As Charlotte-Mecklenburg Schools march toward a 2016 full of discussion about the types of campuses students attend and the boundaries that define where they are assigned, one word may be at the center of the debate: proximity.
The district’s current student assignment policy says, “every student will be guaranteed an opportunity to attend a home school within proximity to where he/she lives.”
But, as members of the local school board recently noted, the district has never clearly defined what “proximity” means, and that has led to plenty of confusion and contention among the community. Does it mean an elementary school within walking distance from home? Does it mean students must attend the closest campus to their house, or does it mean they could be bussed past the closest campus to a different school down the street?
CMS is simultaneously considering changes to its magnet schools and a broader overhaul to the district’s student assignment plan. School board members are meeting monthly to review “guiding principles” for the assignment plan. This month, they received a draft of three possible options from district staff.

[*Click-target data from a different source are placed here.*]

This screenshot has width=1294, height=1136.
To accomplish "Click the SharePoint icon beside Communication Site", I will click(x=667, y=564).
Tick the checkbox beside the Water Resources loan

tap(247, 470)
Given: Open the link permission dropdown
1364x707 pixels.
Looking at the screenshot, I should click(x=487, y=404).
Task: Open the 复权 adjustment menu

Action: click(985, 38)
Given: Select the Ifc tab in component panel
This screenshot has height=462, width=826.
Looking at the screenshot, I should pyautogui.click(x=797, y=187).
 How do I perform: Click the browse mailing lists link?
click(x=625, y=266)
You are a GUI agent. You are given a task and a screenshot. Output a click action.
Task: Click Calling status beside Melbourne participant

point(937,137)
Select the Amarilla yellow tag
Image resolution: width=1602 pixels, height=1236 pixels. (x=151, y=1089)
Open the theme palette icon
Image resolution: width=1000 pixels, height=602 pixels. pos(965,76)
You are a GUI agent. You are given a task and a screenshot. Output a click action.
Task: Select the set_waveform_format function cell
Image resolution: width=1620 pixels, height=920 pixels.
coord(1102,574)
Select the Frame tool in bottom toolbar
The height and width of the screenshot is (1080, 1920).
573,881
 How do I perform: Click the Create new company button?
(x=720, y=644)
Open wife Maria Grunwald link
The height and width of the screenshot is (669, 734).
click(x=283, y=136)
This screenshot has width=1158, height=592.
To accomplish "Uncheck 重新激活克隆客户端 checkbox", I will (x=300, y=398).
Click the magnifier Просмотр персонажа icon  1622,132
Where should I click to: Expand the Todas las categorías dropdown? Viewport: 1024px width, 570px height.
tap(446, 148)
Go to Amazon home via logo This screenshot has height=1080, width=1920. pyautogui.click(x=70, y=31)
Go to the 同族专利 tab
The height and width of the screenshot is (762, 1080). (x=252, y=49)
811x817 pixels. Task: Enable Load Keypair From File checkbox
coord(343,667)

All use the word or notion of proximity to a student’s home, and board members say they need to make sure to define the concept concretely to avoid confusion and controversy.
The first option would use the existing model of home schools and magnet schools, though organized differently. It would focus on creating new magnet schools that would be used in conjunction with current offerings to address student diversity and “high concentrations of low performing students.”
The second option, which will sound familiar to longtime Charlotte-Mecklenburg residents, would create “choice zones.” These zones would cluster schools of varying themes and allow parents to pick the campus that was the best fit for their child. CMS tried this idea in 2002, but scrapped it when some schools were significantly overcrowded while others had empty classrooms.
I was a student at South Mecklenburg High School during this era; our student population surged as parents chose South Meck over campuses they viewed as less desirable. It was among the most overcrowded high schools in the district, while other schools just a few miles down the road had underutilized classrooms. The school board recognized the failed choice plan. “Everybody’s going to remember that,” board member Eric Davis said in The Charlotte Observer. “Everybody’s going to throw that in our face.”
The third option—and by far the one with the most potential for controversy—would directly address diversity and inequality. The staff’s proposal would “provide diversity that aligns with the diversity of the school system as a whole” by using student assignment boundaries “including by not limited to race, ethnicity, gender, socioeconomic status and neighborhood viability.”
School board members haven’t had a chance to discuss this third option at length, but likely will at their next policy committee meeting on November 12. A vote on these principles isn’t going to happen until after a new school board is elected, and probably won’t come until the spring. As we’ve previously reported, the board wants to implement student assignment changes in the 2017-18 school year, meaning a decision would have to be made on a final plan around this time next year.
Whatever the board decides—one of the options CMS staff laid out this month or something else entirely—expect a clear definition of what it means by “proximity” and how that word will affect the families of CMS’ 148,000 students.